**TASK REQUIREMENTS**
- a) Translate this sentence from the Tuck Everlasting page into Spanish: "Forever is a really long time, especially seeing people come and go."
- b) Retype the part of the Tuck Everlasting page that opens with the words containing "Release Date: January" and closes with "to a classic.".

**DOCUMENT SECTION**
Release Date: January 20, 2015 (40th Edition)
Publisher: Farrar, Straus and Giroux; 192 pages
Blessed with—or doomed to—eternal life after drinking from a magic spring, the Tuck family wanders about trying to live as inconspicuously and comfortably as they can. When ten-year-old Winnie Foster stumbles on their secret, the Tucks take her home and explain why living forever at one age is less of a blessing than it might seem. Complications arise when Winnie is followed by a stranger who wants to market the spring water for a fortune.
A brand-new introduction from Gregory Maguire, the author of Wicked, and additional bonus materials make this special edition of Natalie Babbitt's Tuck Everlasting a must-have for lovers of the book and a great way to introduce a new generation to a classic.
Would you believe me if I told you I've never read this book? Shocking, I know. I will say, I've watched the movie and I really enjoyed it. I have the book now so this will be changing and it will be changing VERY soon. Books are always better than movies and I'm excited about this because I enjoyed the movie. I had to see the movie. Part of it was film not only in my state but in my county. It's not every day that happens - and we stayed until the very end of the credits so we could see "Thanks to Harford County" in the film.
But that's not why I'm here - I am here to answer the burning question of "what if you could live forever?" We've all thought about this question, right? The idea of dying is scary so the idea of living forever sounds pleasant but is it? I don't think so. Forever is a really long time, especially seeing people come and go. I'm not sure I could do it but let's say that I could do it - what would I do with all that time? I'd like to think of myself as someone who would make a change in the world; try to make this world and the future a better place for those who are mortal and those who can and will die. Everyone deserves the best life possible because it may be the only one you get (depending if you believe in reincarnation or not, but that's another story).

Dataset records

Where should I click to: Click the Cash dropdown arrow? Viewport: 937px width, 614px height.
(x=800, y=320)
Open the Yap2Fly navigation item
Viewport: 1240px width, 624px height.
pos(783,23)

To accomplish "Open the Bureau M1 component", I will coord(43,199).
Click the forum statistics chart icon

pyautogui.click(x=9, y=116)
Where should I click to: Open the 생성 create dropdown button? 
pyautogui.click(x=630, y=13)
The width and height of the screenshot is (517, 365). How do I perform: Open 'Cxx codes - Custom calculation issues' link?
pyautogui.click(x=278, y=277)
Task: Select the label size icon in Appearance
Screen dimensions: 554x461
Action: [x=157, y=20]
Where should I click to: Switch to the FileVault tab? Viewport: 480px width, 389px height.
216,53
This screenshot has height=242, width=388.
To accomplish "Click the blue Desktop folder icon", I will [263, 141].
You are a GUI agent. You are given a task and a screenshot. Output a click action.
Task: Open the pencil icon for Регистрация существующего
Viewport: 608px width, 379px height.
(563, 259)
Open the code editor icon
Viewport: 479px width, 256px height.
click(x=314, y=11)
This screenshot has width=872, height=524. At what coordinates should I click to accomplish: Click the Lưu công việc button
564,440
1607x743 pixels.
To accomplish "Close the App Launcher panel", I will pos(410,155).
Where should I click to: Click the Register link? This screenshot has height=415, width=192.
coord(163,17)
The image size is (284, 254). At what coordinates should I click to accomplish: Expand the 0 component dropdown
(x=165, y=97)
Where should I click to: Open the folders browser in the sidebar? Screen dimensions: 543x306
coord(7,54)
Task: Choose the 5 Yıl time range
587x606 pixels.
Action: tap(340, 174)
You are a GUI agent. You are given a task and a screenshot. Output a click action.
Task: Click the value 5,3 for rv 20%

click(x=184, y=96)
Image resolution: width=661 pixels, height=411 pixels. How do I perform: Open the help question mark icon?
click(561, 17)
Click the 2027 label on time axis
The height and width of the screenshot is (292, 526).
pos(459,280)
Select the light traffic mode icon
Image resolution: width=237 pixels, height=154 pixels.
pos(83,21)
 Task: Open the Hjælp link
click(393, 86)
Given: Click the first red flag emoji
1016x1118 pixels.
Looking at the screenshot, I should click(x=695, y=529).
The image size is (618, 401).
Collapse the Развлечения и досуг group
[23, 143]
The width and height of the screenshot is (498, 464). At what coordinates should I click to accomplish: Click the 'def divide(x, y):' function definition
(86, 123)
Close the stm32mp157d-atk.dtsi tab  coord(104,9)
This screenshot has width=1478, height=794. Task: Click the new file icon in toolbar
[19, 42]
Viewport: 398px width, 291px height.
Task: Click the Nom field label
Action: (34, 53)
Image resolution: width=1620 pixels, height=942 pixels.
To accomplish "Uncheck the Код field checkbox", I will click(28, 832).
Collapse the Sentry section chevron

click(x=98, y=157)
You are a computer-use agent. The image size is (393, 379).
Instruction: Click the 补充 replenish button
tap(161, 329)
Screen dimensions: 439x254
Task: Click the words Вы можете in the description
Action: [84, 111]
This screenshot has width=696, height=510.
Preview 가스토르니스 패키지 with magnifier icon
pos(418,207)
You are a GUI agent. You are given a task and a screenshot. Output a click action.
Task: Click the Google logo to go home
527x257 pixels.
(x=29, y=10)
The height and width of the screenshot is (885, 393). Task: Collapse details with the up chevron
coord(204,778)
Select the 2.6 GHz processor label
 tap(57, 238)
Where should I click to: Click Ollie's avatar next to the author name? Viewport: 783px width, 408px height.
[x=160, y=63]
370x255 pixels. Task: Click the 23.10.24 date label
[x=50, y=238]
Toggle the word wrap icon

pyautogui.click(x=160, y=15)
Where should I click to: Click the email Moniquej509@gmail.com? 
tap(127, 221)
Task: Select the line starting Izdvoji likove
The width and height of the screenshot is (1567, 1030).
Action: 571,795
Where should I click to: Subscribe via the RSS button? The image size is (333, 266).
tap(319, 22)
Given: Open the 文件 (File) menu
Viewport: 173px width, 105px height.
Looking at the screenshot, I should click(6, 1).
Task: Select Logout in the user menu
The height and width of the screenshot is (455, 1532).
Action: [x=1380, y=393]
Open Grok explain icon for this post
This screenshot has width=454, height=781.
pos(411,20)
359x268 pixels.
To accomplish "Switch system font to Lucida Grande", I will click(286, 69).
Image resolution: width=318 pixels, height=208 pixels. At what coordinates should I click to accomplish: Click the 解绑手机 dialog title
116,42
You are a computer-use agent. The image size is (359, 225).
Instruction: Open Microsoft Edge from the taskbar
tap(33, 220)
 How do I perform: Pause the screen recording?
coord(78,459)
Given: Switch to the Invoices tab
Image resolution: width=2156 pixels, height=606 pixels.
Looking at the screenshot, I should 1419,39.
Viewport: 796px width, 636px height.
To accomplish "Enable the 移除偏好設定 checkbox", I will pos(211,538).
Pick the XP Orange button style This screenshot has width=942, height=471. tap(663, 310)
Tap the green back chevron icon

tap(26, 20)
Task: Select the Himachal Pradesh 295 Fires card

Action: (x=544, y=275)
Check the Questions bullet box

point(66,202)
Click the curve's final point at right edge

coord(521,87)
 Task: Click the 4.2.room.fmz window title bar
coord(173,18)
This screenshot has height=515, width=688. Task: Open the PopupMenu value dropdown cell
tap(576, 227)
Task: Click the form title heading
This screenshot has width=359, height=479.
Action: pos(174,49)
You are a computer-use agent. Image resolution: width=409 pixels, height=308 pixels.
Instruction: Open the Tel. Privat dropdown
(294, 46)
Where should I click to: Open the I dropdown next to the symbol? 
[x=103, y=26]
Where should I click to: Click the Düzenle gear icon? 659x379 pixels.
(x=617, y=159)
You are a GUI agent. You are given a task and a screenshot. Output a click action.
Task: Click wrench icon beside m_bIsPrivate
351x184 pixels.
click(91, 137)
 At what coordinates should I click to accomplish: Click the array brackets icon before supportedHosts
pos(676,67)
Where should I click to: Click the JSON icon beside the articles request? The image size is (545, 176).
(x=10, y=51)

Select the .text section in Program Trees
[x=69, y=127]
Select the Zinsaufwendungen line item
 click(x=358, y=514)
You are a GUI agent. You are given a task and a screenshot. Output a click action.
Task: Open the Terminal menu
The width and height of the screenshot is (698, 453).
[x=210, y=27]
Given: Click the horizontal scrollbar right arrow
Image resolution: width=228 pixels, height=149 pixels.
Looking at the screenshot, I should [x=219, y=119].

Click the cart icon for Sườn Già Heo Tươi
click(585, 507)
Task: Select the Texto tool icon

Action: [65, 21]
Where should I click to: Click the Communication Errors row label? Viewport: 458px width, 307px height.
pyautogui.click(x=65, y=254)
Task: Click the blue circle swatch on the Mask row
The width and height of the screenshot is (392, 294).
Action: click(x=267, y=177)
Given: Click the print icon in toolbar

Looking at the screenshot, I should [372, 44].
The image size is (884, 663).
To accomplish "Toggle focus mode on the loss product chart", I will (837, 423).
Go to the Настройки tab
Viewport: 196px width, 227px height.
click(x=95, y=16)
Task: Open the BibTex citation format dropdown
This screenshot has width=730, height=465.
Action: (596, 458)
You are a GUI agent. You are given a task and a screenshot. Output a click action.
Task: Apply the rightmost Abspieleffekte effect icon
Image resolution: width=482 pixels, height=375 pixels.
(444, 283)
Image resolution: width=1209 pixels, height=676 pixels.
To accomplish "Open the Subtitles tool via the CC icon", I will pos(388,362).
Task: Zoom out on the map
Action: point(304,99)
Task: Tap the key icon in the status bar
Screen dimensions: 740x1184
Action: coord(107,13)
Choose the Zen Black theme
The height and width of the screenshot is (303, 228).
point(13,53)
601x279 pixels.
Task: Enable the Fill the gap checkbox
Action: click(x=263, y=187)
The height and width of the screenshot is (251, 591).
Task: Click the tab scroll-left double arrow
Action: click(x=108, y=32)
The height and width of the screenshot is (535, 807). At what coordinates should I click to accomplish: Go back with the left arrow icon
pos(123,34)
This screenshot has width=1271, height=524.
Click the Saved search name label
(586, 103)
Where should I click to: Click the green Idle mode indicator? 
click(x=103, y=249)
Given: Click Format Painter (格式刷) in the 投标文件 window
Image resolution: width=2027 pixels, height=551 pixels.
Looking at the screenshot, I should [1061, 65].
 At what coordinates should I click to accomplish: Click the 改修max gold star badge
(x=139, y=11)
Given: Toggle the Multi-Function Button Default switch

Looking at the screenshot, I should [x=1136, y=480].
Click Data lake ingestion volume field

**SOLVED TASKS**
- a) La eternidad es muchísimo tiempo, sobre todo viendo a la gente ir y venir.

- b)
Release Date: January 20, 2015 (40th Edition)
Publisher: Farrar, Straus and Giroux; 192 pages
Blessed with—or doomed to—eternal life after drinking from a magic spring, the Tuck family wanders about trying to live as inconspicuously and comfortably as they can. When ten-year-old Winnie Foster stumbles on their secret, the Tucks take her home and explain why living forever at one age is less of a blessing than it might seem. Complications arise when Winnie is followed by a stranger who wants to market the spring water for a fortune.
A brand-new introduction from Gregory Maguire, the author of Wicked, and additional bonus materials make this special edition of Natalie Babbitt's Tuck Everlasting a must-have for lovers of the book and a great way to introduce a new generation to a classic.